Name Type Unique key Definition
id Integer Yes Auto-incrementing unique identifer of the file
file_name String (up to 100) No Name of the raw source data file without extension
download_records_count Integer No Count of records in the original file downloaded from CAL-ACCESS
clean_records_count Integer No Count of records in the cleaned file generated by calaccess_raw
load_records_count Integer No Count of records in the loaded from cleaned file into calaccess_raw's data model
download_columns_count Integer No Count of columns in the original file downloaded from CAL-ACCESS
clean_columns_count Integer No Count of columns in the cleaned file generated by calaccess_raw
load_columns_count Integer No Count of columns on the loaded calaccess_raw data model
download_file_archive FileField No An archive of the original raw data file downloaded from CAL-ACCESS.
clean_file_archive FileField No An archive of the raw data file after being cleaned.
clean_file_size Integer No Size of the .CSV file
download_file_size Integer No Size of the .TSV file
error_log_archive FileField No An archive of the error log containing lines from the original download file that could not be parsed and are excluded from the cleaned file.
error_count Integer No Count of records in the original download that could not be parsed and are excluded from the cleaned file.
version_id Integer No Foreign key referencing the version of the raw source data in which the file was included.

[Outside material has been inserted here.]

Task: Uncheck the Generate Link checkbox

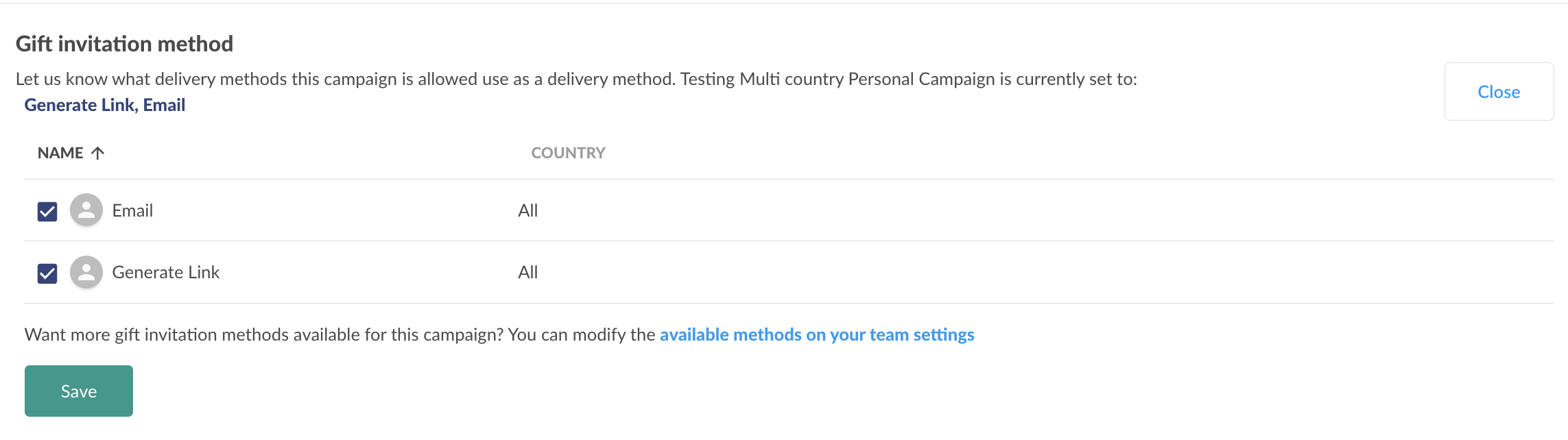Action: pyautogui.click(x=47, y=273)
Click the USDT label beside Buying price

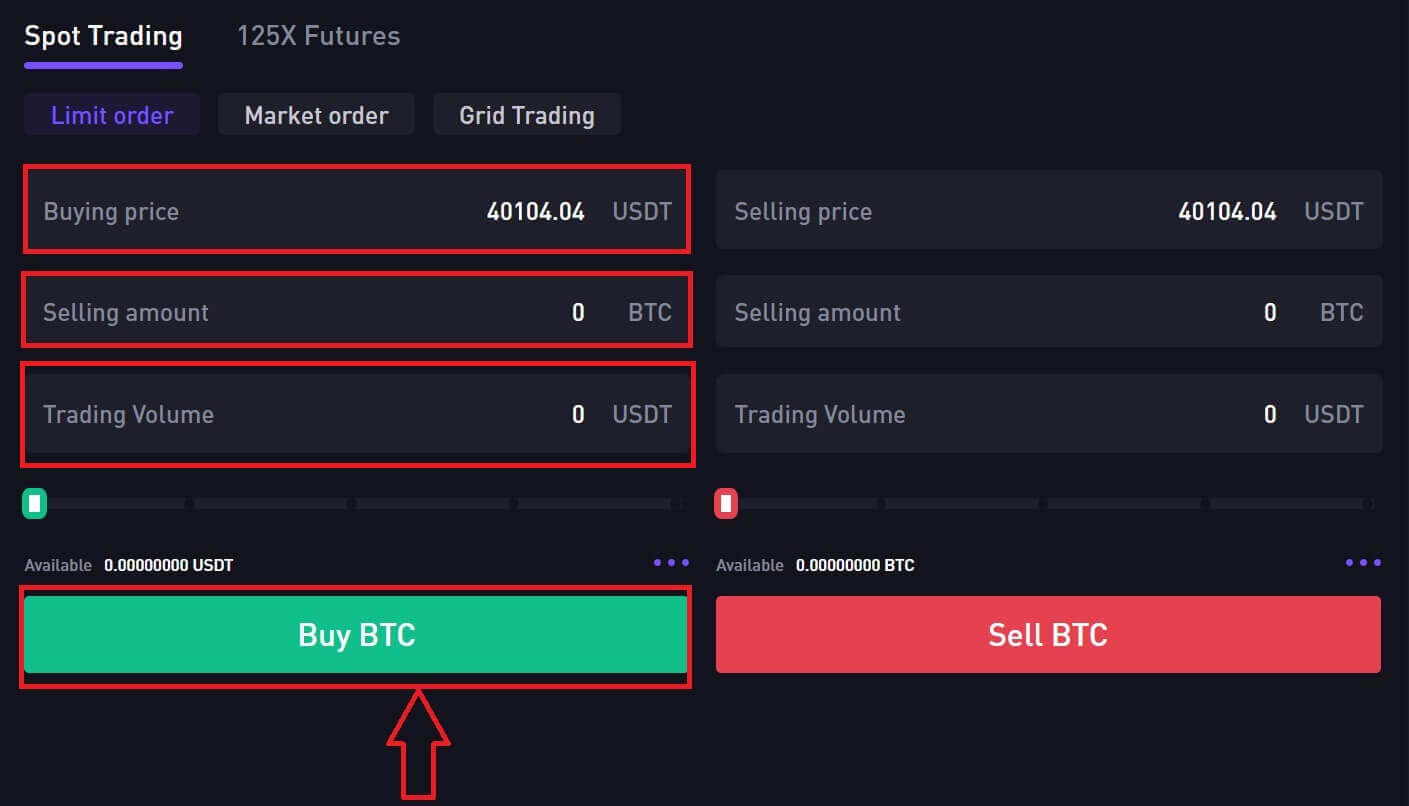pyautogui.click(x=641, y=211)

clean_start_datetime DateTime No Date and time when the cleaning of the file started
clean_finish_datetime DateTime No Date and time when the cleaning of the file finished
load_start_datetime DateTime No Date and time when the loading of the file started
load_finish_datetime DateTime No Date and time when the loading of the file finished

Instance methods and properties

.model() Returns the RawDataFile's corresponding CalAccess database model object.
.pretty_clean_file_size Returns a prettified version (e.g., "725M") of the cleaned file's size.
.pretty_download_file_size Returns a prettified version (e.g., "725M") of the downloaded file's size.